2013-05-08 04:10:50.730638 EDT,,,p28480,th111540096,,,,0,,,seg-1,,,,,"WARNING","01000","threshold '75' percent of 'gp_segment_connect_timeout=1500' is reached, mirror may not be able to keep up with primary, primary may transition to change tracking",,"increase guc 'gp_segment_connect_timeout' by 'gpconfig' and 'gpstop -u'",,,,,0,,"cdbfilerepprimaryack.c",860,

Case 2

Mirrors go down due to missing files. Find the log entry referring to 'transition' and search for missing files in the segment log files.

Case 3

There is multiple reasons for primary segments being down. Review the primary segment log files at the time the primary segment failed. Look for the word "transition". The reason for failure is one of the following:

PANIC/SIGSEGV
Out of memory (OS or VMEM)
Network issues

Case 4

The postmaster process on the primary segment verifies periodically if the I/O on the segment data directory works properly (this file can be written and read). This process is completed by writing a file under the data directory ("fts_probe_file.bak").

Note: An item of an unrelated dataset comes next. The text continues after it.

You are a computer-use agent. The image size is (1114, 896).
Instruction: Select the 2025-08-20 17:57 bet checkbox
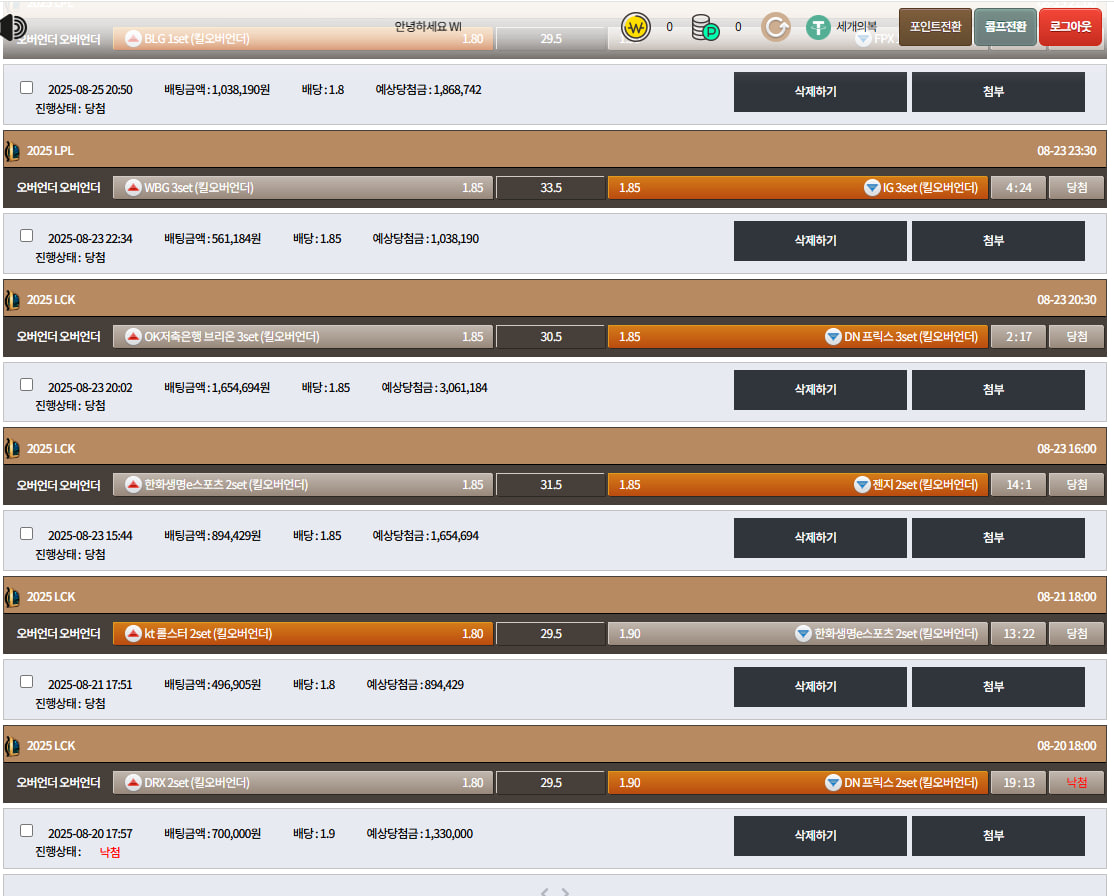pos(27,831)
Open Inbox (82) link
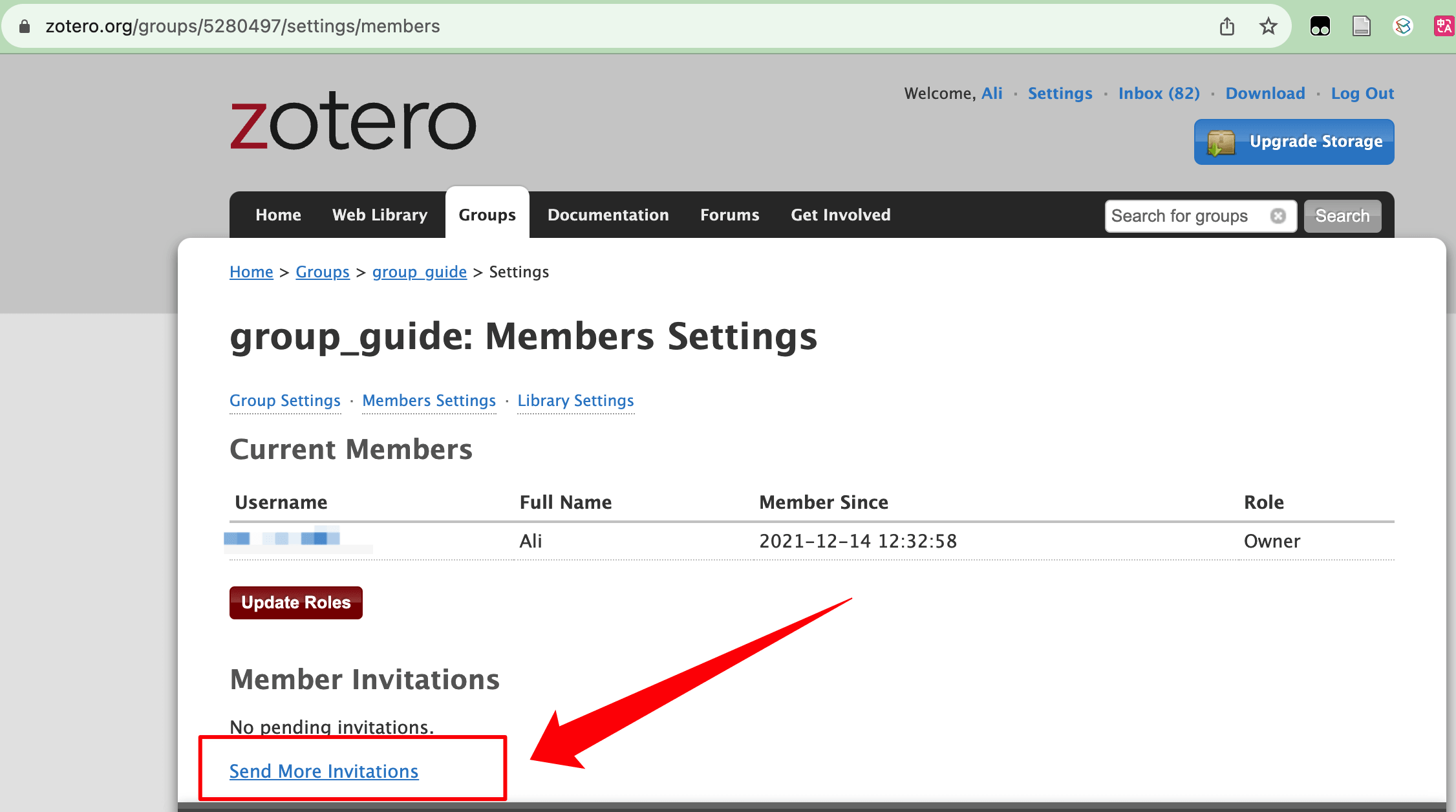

When there is a problem with the I/O (stuck controller), the segment will not be able to respond to FTS process on the master. The FTS will promote the mirror to primary and transition the primary to mirror. Symptoms of these issues are when segments are transitioned and segment servers are "stuck".

Long-Term Trend Analysis

Analyze the past behavior of segment failures to identify any long-term trends, such as possible hardware issues. There is a PSQL script attached to this article (segment_failures.sql) which can be used for this purpose.

This script will analyze the last three months of segment failures and produce 3 reports:

Any primary segments that have failed more than once within the reporting window.
Any mirrors that have failed more than once within the reporting window.
Any server with segment failures, the date and time (to an hour granularity) and the number of segment failures (mirror and primary) within that hour window.

The output will look similar to the following:

[gpadmin@mdw ~]$ psql -p 54320 -f f.sql
Timing is on.
Primary segments with more than 1 failure
 hostname | content | number_failures
----------+---------+-----------------
(0 rows)

Time: 15.570 ms
Mirror segments with more than 1 failure
 hostname | content | number_failures
----------+---------+-----------------
 sdw1     |       2 |               2
 sdw1     |       3 |               2
(2 rows)

Time: 4.946 ms
Hosts and time with failures
 hostname |      failure time      | number_failures
----------+------------------------+-----------------
 sdw1     | 2016-01-14 10:00:00-08 |               4
 sdw1     | 2016-02-29 07:00:00-08 |               2
 sdw1     |                        |               6
          |                        |               6
(4 rows)

Time: 2.476 ms

Based on the above output, certain segments can be flagged for investigation for potential failures.

The third report can also be used to roll up the total number of segment failures per node for the reporting period.

To change the reporting period, alter the first line of the script:

\set report_interval ('3 month')::INTERVAL

Additional Information

Details about the segments down are located in the segment DB logs.
Use gp_configuration_history to understand if there any patterns.
Use gpstate -e to see the quick state of segments.
Catalog issues can also cause segments to go down.
Always understand why segment went down before you can suggest the recovery.
gprecoverseg full deletes all the data and files in the segment data directory.
Running incremental recovery after full will not work, due to above reasons.